=== Selected excerpt ===
Metadata-Version: 2.4
Name: coti-safesync-framework
Version: 0.0.2
Summary: Safe concurrent MySQL writes and Redis Streams queue operations
Author-email: COTI <dev@coti.io>
License: MIT
Classifier: Development Status :: 3 - Alpha
Classifier: Intended Audience :: Developers
Classifier: License :: OSI Approved :: MIT License
Classifier: Programming Language :: Python :: 3
Classifier: Programming Language :: Python :: 3.11
Classifier: Programming Language :: Python :: 3.12
Requires-Python: >=3.11
Description-Content-Type: text/markdown
Requires-Dist: sqlalchemy>=2.0
Requires-Dist: redis>=5.0
Requires-Dist: prometheus-client>=0.19
Provides-Extra: dev
Requires-Dist: pytest>=7.0; extra == "dev"
Requires-Dist: pytest-cov>=4.0; extra == "dev"
Requires-Dist: black>=23.0; extra == "dev"
Requires-Dist: flake8>=6.0; extra == "dev"
Requires-Dist: mypy>=1.0; extra == "dev"
Requires-Dist: bandit>=1.0; extra == "dev"
Requires-Dist: safety>=2.0; extra == "dev"
Requires-Dist: pymysql>=1.0; extra == "dev"

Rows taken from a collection
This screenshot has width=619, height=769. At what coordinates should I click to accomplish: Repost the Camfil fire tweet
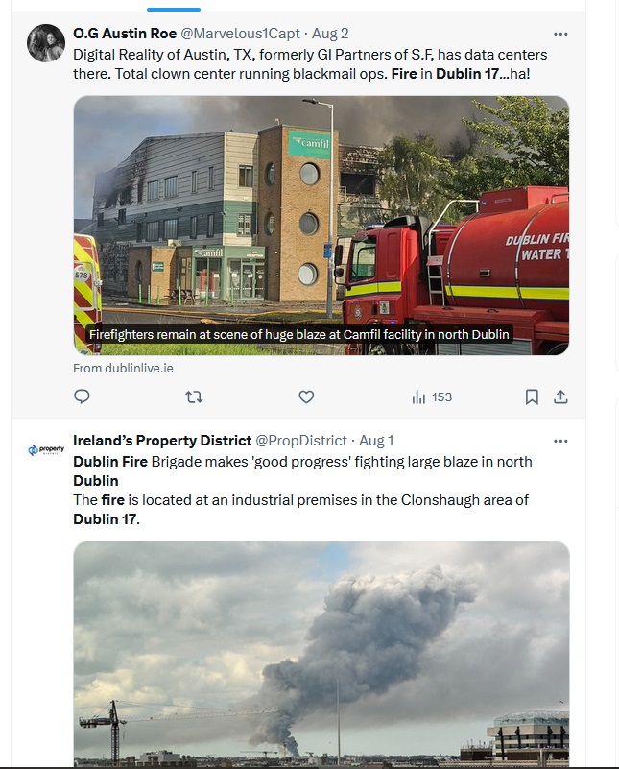(194, 397)
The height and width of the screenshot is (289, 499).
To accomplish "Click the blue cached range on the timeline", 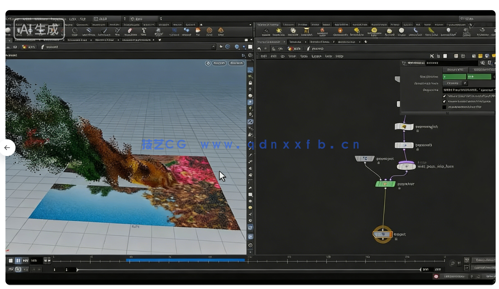I will click(x=185, y=260).
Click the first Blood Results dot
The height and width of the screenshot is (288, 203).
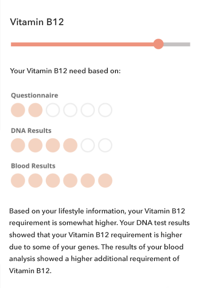pos(18,181)
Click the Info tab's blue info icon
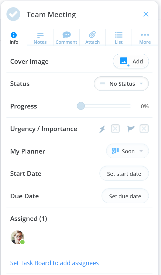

=== Written instruction 1 ===
Answer these questions about the package metadata:
(a) What is the minimum Python version required?
(b) Under what license is the package released?
(c) What is the minimum version of redis the package depends on?
=== Written instruction 2 ===
Extract each line of the rows that contains the string "height".
The package metadata and the rows come from unrelated sources.

=== Written response 1 ===
(a) 3.11
(b) MIT
(c) 5.0

=== Written response 2 ===
This screenshot has width=619, height=769. At what coordinates should I click to accomplish: Repost the Camfil fire tweet
The height and width of the screenshot is (289, 499).
The height and width of the screenshot is (288, 203).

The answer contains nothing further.